Vigna dalzelliana

Scientific classification
- Kingdom: Plantae
- Clade: Tracheophytes
- Clade: Angiosperms
- Clade: Eudicots
- Clade: Rosids
- Order: Fabales
- Family: Fabaceae
- Subfamily: Faboideae
- Genus: Vigna
- Species: V. dalzelliana
- Binomial name: Vigna dalzelliana (Kuntze) Verdc.
- Synonyms: Phaseolus dalzelliana Kuntze; Phaseolus dalzellii Cooke; Phaseolus pauciflorus Dalzell;

= Vigna dalzelliana =

- Genus: Vigna
- Species: dalzelliana
- Authority: (Kuntze) Verdc.
- Synonyms: Phaseolus dalzelliana Kuntze, Phaseolus dalzellii Cooke, Phaseolus pauciflorus Dalzell

Species of legume

Vigna dalzelliana is a perennial herb with yellow flowers that commonly is used as fodder. The plant is poorly understood and was previously confused with its relative Vigna minima.

==Description==
Vigna dalzelliana is a twining herb. Its stems are slender and covered with minute hairs, or trichomes. Its leaf petioles are covered with the same white trichomes, and are 3-5 cm long. Its leaflets are oval-shaped and pointy, or acuminate, towards their apex. The leaflets range from 4-6 cm in length. The herb's inflorescence is axillary, meaning it rises from the same node as a leaf rather than from the end of a stem. The peduncle of the plant is covered with the same white trichomes as the stem. Its flower petals are a pale yellow.

==Habitat and ecology==
The plant is common to Thailand, Cambodia, India and Sri Lanka, and grows between 5-2500 m in altitude.

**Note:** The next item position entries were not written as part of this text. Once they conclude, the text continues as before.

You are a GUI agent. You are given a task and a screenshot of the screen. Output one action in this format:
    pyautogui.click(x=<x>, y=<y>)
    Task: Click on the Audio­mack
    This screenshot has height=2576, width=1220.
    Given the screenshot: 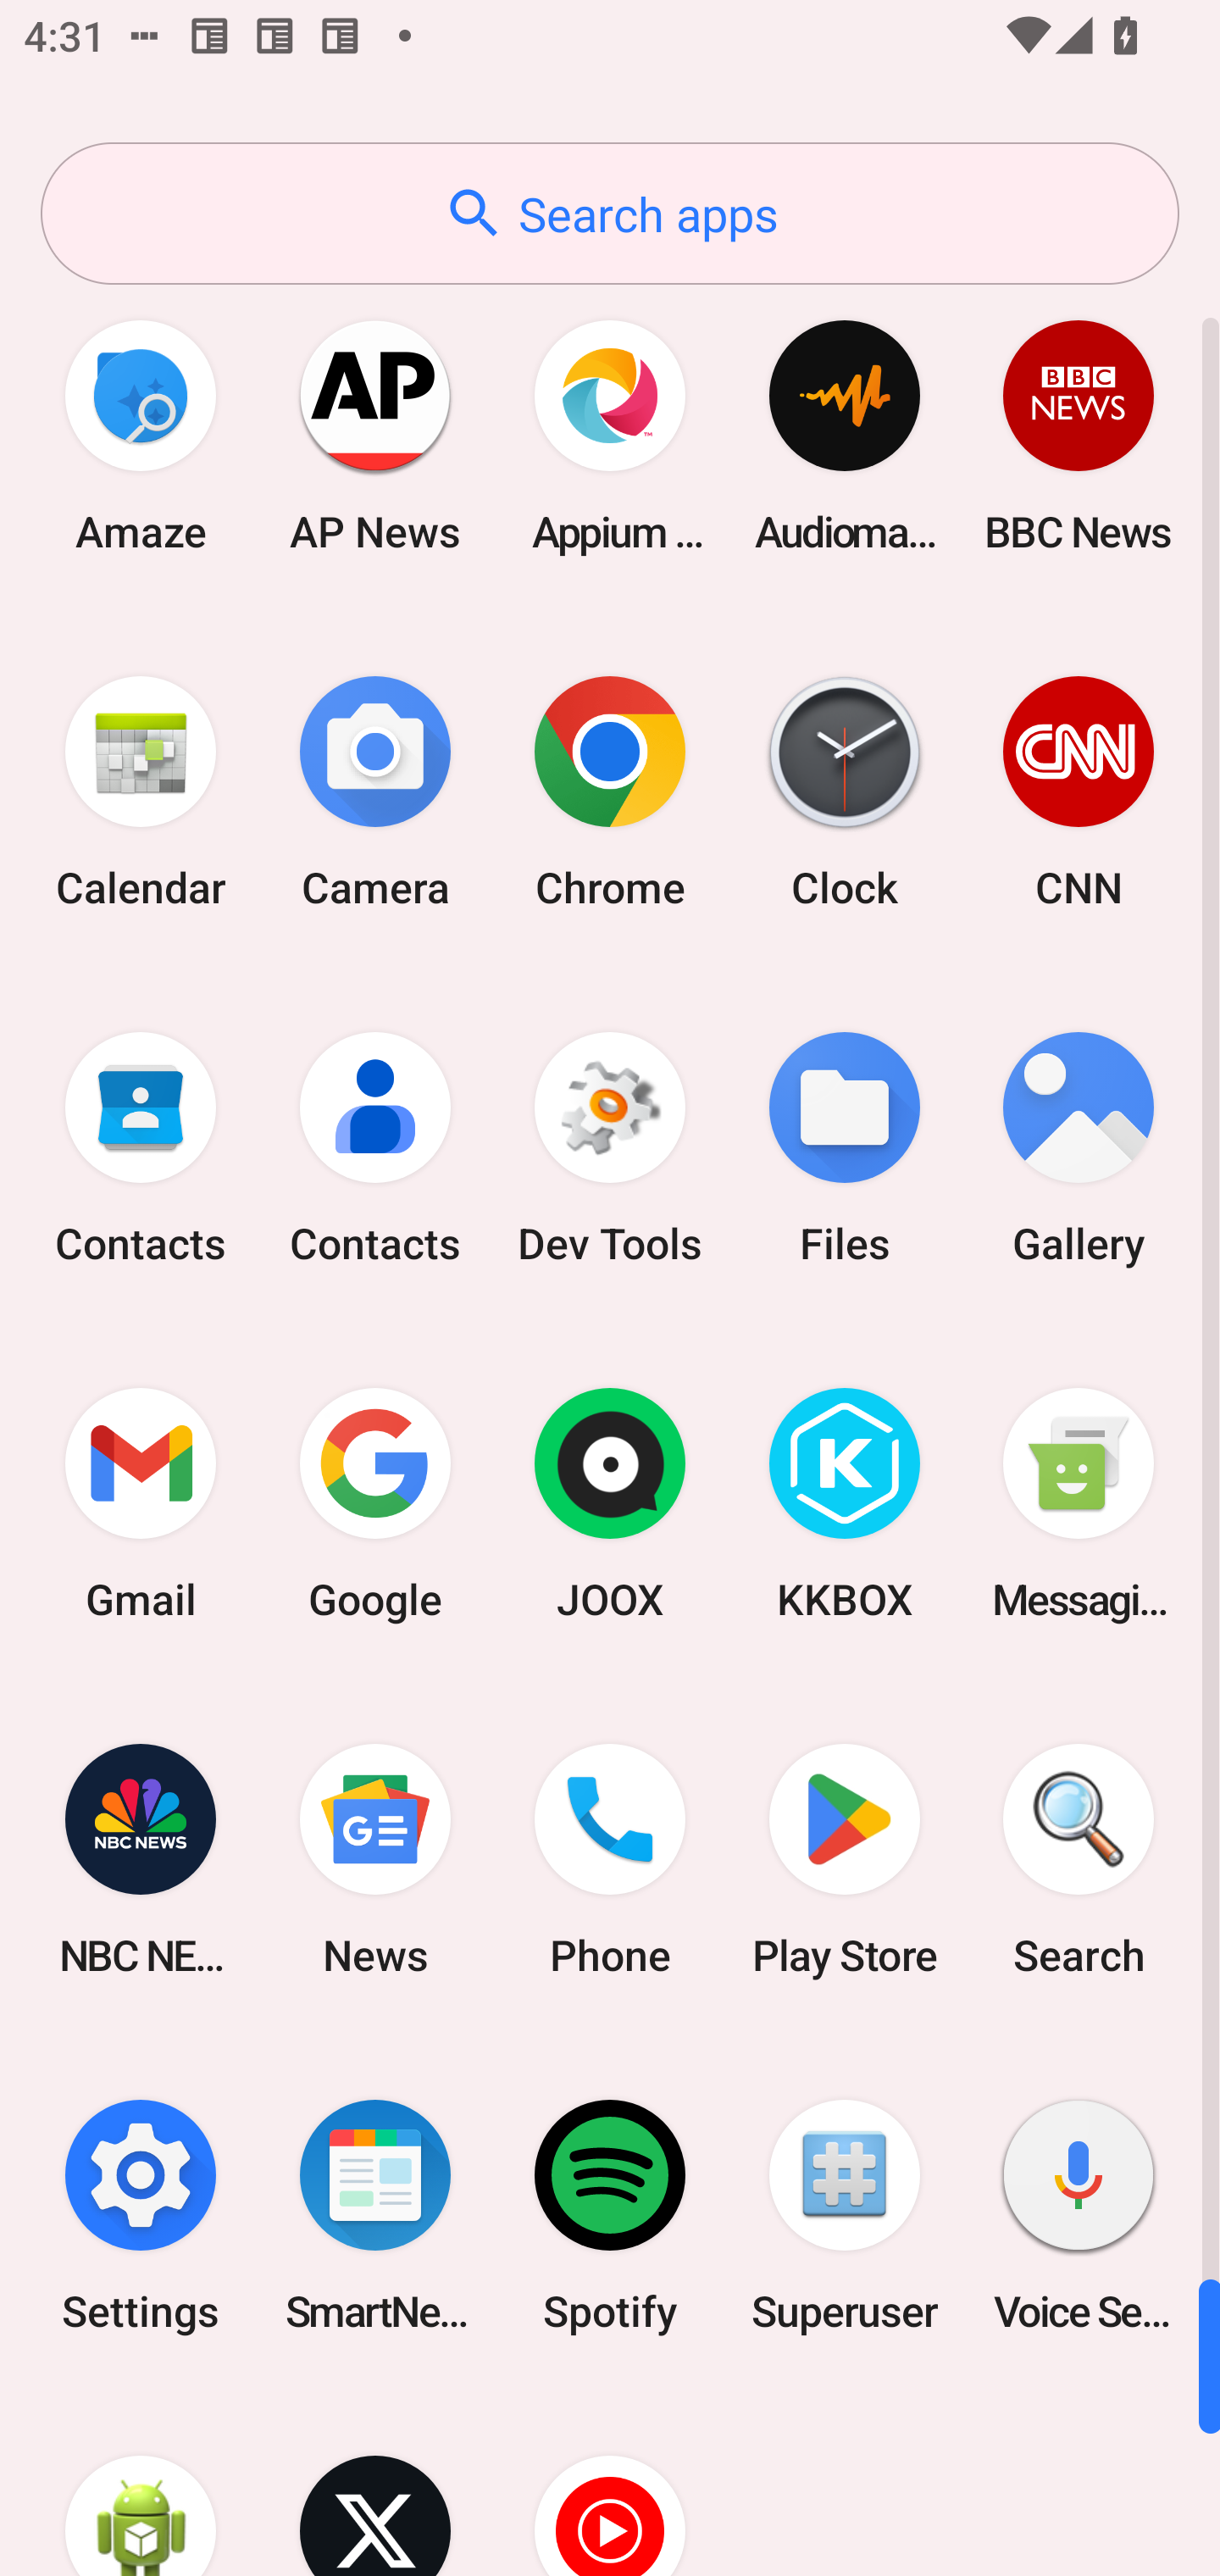 What is the action you would take?
    pyautogui.click(x=844, y=436)
    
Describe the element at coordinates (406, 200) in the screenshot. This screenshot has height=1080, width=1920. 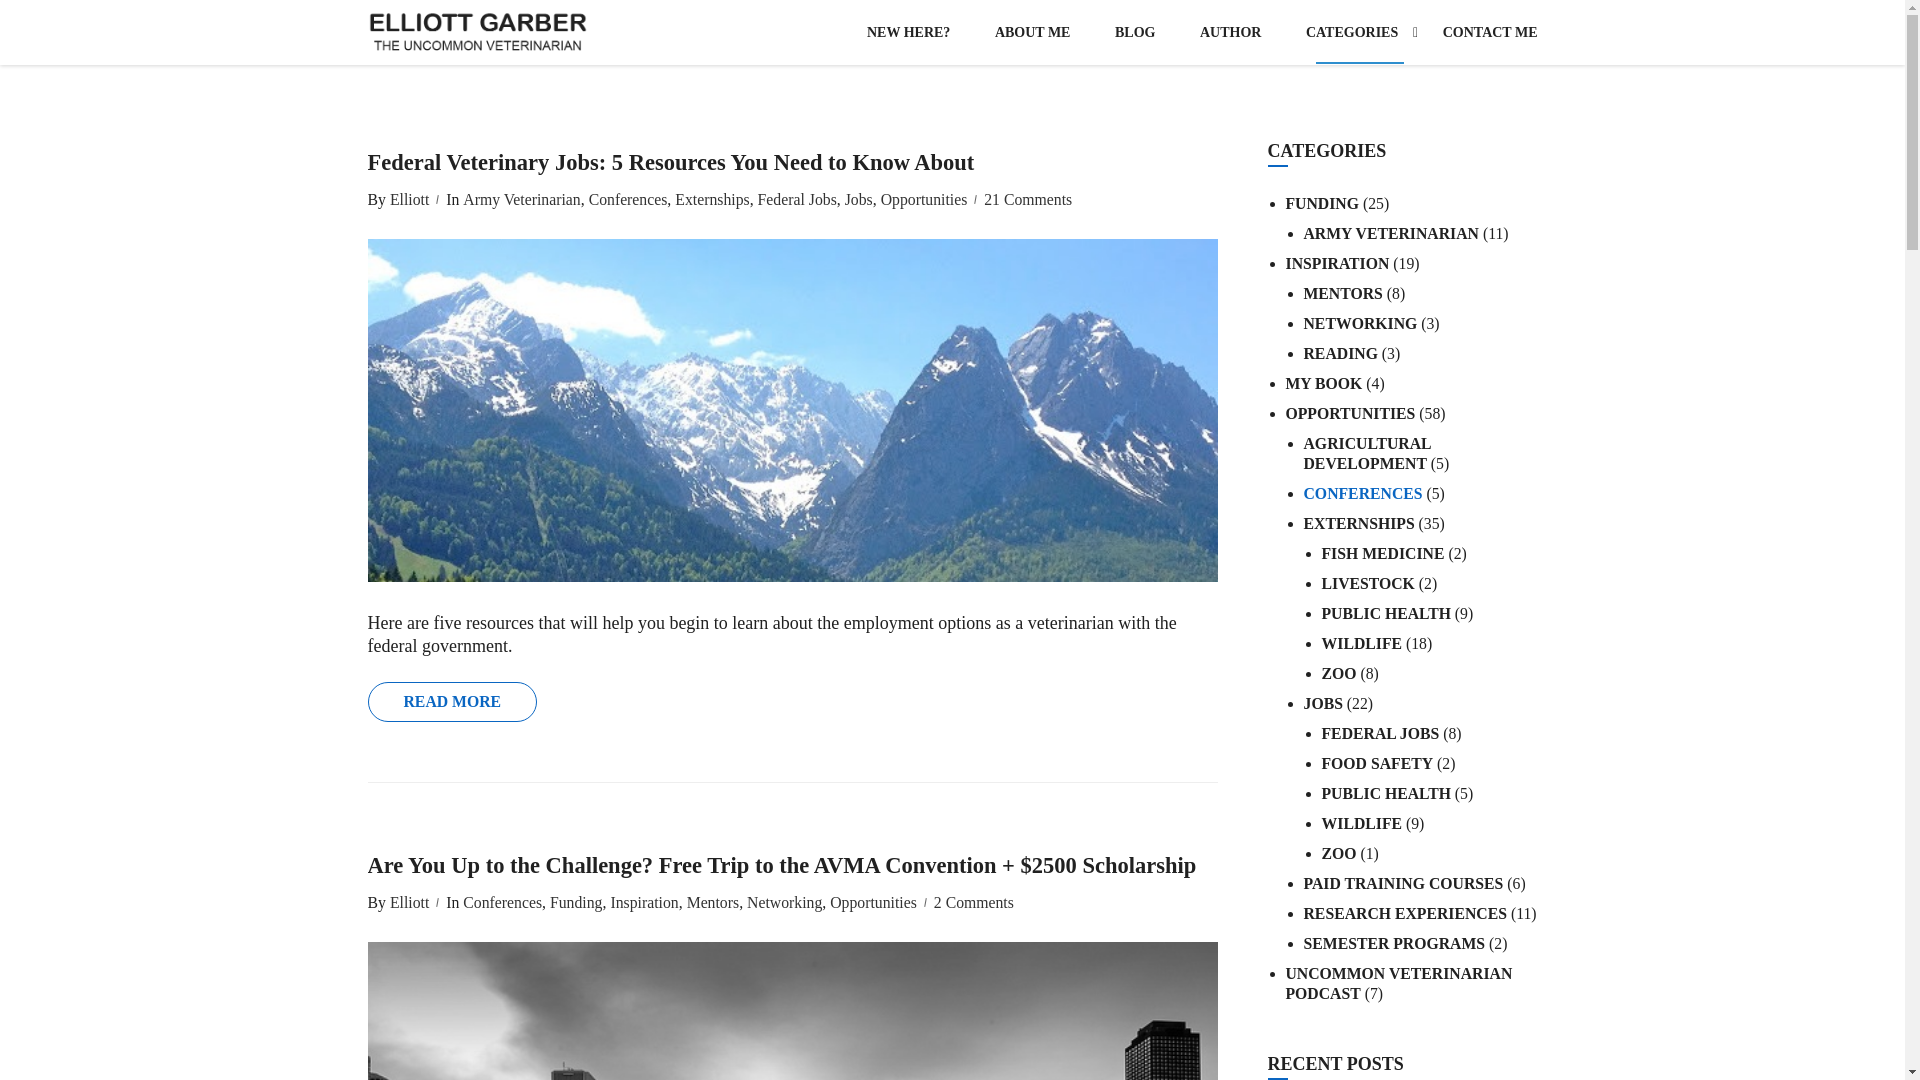
I see `Elliott` at that location.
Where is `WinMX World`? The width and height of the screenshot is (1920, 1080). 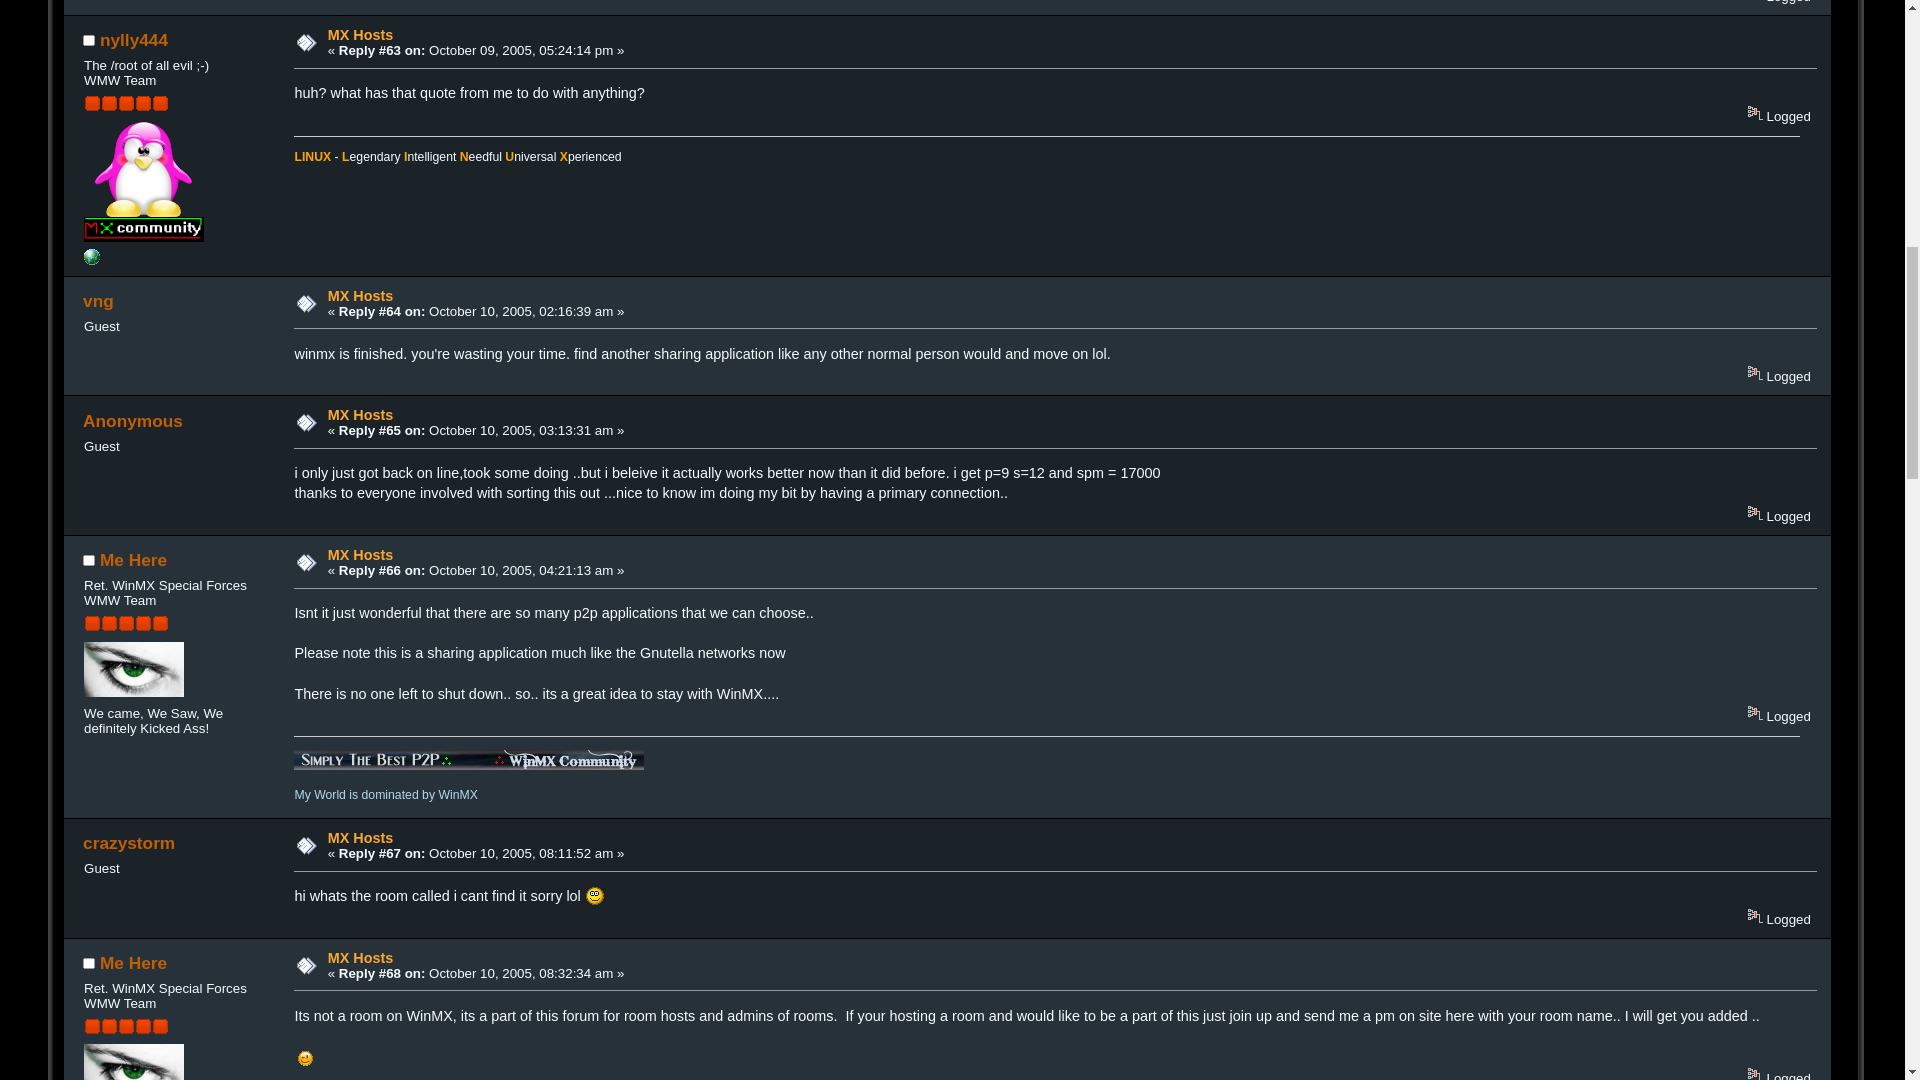
WinMX World is located at coordinates (92, 260).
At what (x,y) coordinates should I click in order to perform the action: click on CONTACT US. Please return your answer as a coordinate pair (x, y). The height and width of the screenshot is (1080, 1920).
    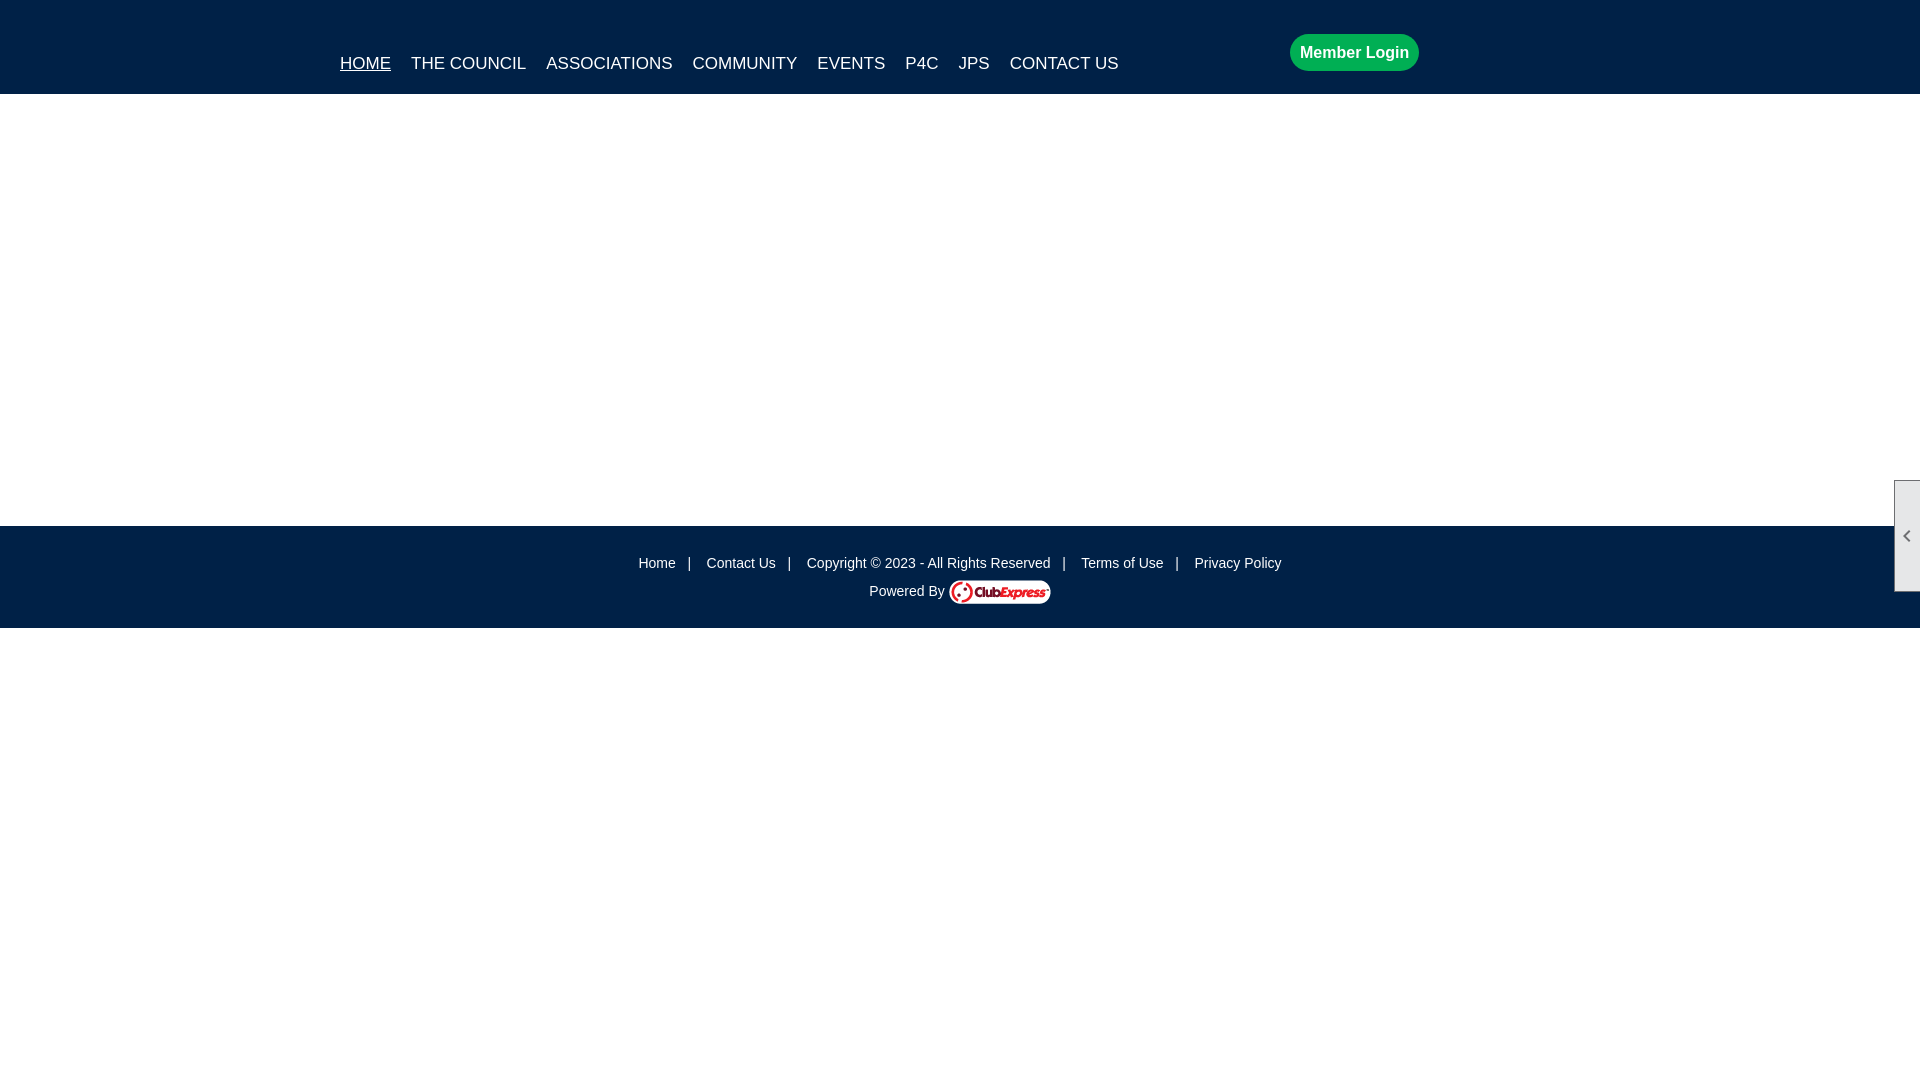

It is a common component of the ground flora in monsoon forests, and particularly Sal forests. It grows in shady wet highland slopes where the plant can root from stem nodes.

==Uses==
Livestock often graze on the plant, and it is a good soil binder and can be used for soil conservation.

==Conservation==
The monsoon forest habitat of the plant is threatened by the general expansion of human populations, especially by expansion of farmland. The species is listed as present in Sanjay Gandhi National Park in India and various national parks in Thailand. It is also present in the national gene bank in New Delhi.